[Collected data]

========================

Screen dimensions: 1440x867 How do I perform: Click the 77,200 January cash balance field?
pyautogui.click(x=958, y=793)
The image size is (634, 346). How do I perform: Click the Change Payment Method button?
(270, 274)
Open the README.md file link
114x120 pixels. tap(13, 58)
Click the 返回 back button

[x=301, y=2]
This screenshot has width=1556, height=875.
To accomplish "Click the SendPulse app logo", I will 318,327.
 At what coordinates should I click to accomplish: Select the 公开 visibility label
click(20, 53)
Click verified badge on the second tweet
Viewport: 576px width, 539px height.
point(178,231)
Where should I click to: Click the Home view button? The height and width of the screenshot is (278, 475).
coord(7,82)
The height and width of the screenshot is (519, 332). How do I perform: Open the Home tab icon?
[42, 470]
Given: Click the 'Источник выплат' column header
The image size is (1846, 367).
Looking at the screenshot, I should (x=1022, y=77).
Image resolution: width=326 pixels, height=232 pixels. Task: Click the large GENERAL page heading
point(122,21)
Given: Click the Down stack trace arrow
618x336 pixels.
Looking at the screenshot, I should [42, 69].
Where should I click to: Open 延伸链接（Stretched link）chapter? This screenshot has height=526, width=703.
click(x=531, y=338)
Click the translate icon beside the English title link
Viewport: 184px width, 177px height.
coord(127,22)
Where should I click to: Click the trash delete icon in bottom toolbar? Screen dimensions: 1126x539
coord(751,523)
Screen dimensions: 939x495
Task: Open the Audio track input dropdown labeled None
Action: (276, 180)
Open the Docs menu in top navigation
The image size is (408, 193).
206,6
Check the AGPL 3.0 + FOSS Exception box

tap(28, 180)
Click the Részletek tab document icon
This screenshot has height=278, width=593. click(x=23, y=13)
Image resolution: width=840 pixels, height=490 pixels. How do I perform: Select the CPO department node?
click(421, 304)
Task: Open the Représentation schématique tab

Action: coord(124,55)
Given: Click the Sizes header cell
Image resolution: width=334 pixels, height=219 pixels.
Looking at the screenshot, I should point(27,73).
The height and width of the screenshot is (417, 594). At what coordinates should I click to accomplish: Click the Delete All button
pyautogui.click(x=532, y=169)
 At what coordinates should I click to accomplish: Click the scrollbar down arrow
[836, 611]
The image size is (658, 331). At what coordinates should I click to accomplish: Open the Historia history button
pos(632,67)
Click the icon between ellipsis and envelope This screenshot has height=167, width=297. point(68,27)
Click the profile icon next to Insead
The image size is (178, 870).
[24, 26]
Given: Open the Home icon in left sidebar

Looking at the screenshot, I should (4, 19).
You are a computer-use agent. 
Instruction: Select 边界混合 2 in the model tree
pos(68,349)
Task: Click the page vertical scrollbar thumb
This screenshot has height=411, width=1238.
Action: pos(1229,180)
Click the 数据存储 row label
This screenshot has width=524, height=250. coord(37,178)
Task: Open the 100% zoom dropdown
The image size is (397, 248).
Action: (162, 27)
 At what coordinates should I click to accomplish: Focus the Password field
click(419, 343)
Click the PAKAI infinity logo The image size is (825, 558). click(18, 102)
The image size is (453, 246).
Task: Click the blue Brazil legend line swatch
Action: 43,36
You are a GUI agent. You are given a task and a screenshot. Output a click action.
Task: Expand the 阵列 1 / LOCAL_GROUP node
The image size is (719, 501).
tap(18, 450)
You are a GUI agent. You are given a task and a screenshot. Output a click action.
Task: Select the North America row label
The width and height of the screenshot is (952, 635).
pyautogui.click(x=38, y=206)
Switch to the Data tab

========================

Work task :: Copy each line of the data that contains the word "header", leaving the other lines out.

Response for this exercise ::
Given: Click the 'Источник выплат' column header
Given: Click the Sizes header cell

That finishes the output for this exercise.